======== TEXT TO READ ========

Personal Finance Interview with John of

The Minterview

Name: John M.
Age: 29
Profession: Litigation Paralegal/Freelance Writer

Current Financial Strategy:

I’m on aggressive campaign to pay off all my credit card debt in five months or less. I track evey expense I make so that I’m forced to think more consciously about how I spend, where I spend it, and how to cut costs. Every effort is made to live more frugally, but I do it without setting suffocating boundaries that could otherwise discourage a healthier relationship with money. After the credit card debts are cleared, earned income will be split among: student loan- 50%; savings for a house- 35%; savings for opening a business- 15%. Self-employment is the main goal, but I’m getting other financial obligations out of the way first.

Best Financial Tip:

View every dollar you earn and spend as cash. Especially view credit cards as somebody else’s cash that you have to pay back with interest. Had I followed this advice, I likely would have never gotten into credit card debt, and I would have learned to live below my below means to accumulate wealth.

Worst Financial Move Ever:

Graduating college without a financial plan. I had no idea what to do with my life after college, but over time I learned that wasn’t really the bad part. The bad part was jumping from one craptastic job to another with no savings goal in mind. I would have had an easier time tolerating jobs I hated if I felt I was working towards something. A savings plan would have been a simple goal, and it would have served me much better in life, as I’ve learned now that I’m trying to save money for a business.

========

◆ STATED EXERCISE A
Decide whether each statement agrees with the interview. Answer yes or no, and quote the words from the interview that settle it.
(i) Once the credit card debts are cleared, John will put 35% of his earned income toward savings for a house.
(ii) John names taking out student loans as his worst financial move.
(iii) John aims to pay off all his credit card debt in five months or less.
◆ STATED EXERCISE B
Translate this sentence from the interview into Spanish: "Self-employment is the main goal, but I’m getting other financial obligations out of the way first."
◆ STATED EXERCISE C
Write out the part of the interview starting with "Personal Finance Interview" and going on through "the way first.".

======== ENTRIES SHOWN ========

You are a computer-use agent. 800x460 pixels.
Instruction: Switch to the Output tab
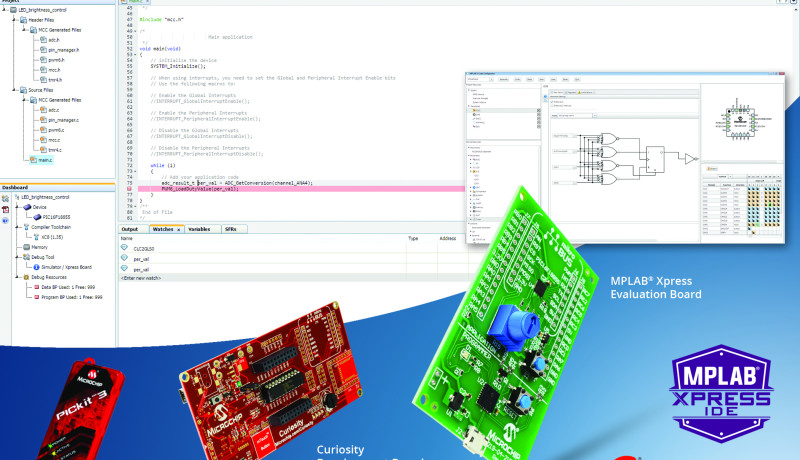[x=131, y=229]
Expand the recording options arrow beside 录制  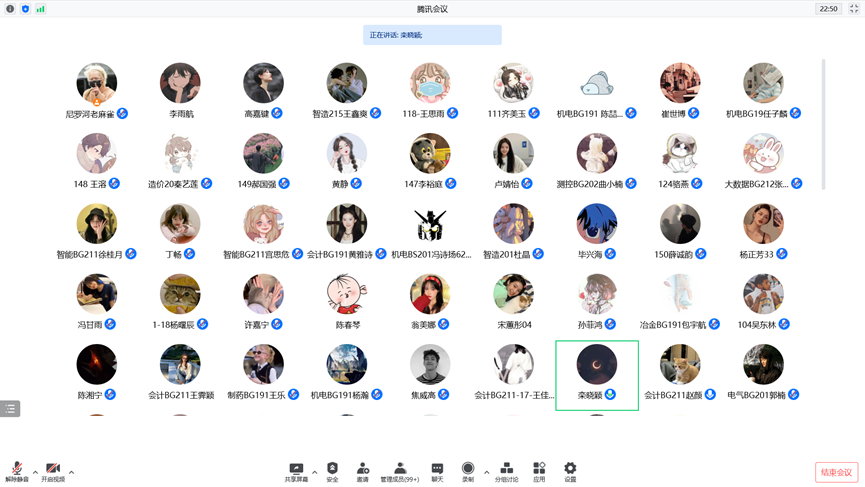click(x=487, y=472)
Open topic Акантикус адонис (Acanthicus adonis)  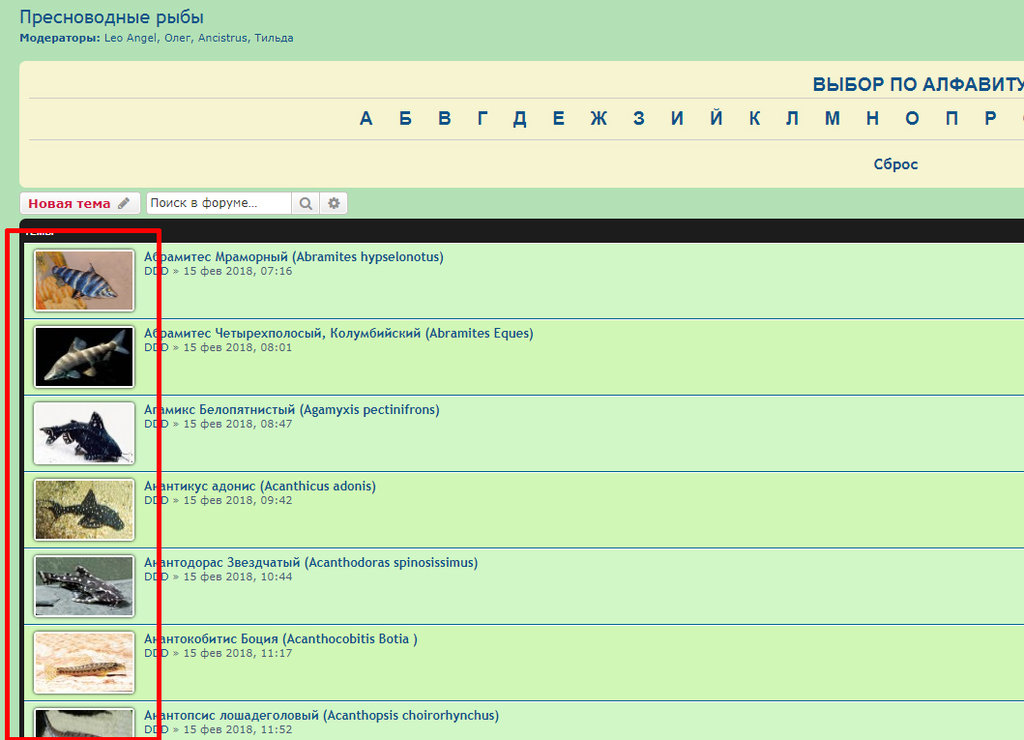260,486
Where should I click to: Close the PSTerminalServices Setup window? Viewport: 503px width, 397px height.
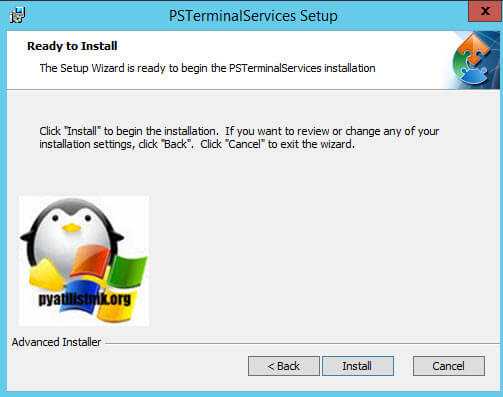coord(485,11)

========

◆ COMPLETE ANSWER A
(i) Yes: "savings for a house- 35%"
(ii) No: "Graduating college without a financial plan."
(iii) Yes: "pay off all my credit card debt in five months or less"

◆ COMPLETE ANSWER B
El trabajo por cuenta propia es la meta principal, pero primero me estoy quitando de encima otras obligaciones financieras.

◆ COMPLETE ANSWER C
Personal Finance Interview with John of

The Minterview

Name: John M.
Age: 29
Profession: Litigation Paralegal/Freelance Writer

Current Financial Strategy:

I’m on aggressive campaign to pay off all my credit card debt in five months or less. I track evey expense I make so that I’m forced to think more consciously about how I spend, where I spend it, and how to cut costs. Every effort is made to live more frugally, but I do it without setting suffocating boundaries that could otherwise discourage a healthier relationship with money. After the credit card debts are cleared, earned income will be split among: student loan- 50%; savings for a house- 35%; savings for opening a business- 15%. Self-employment is the main goal, but I’m getting other financial obligations out of the way first.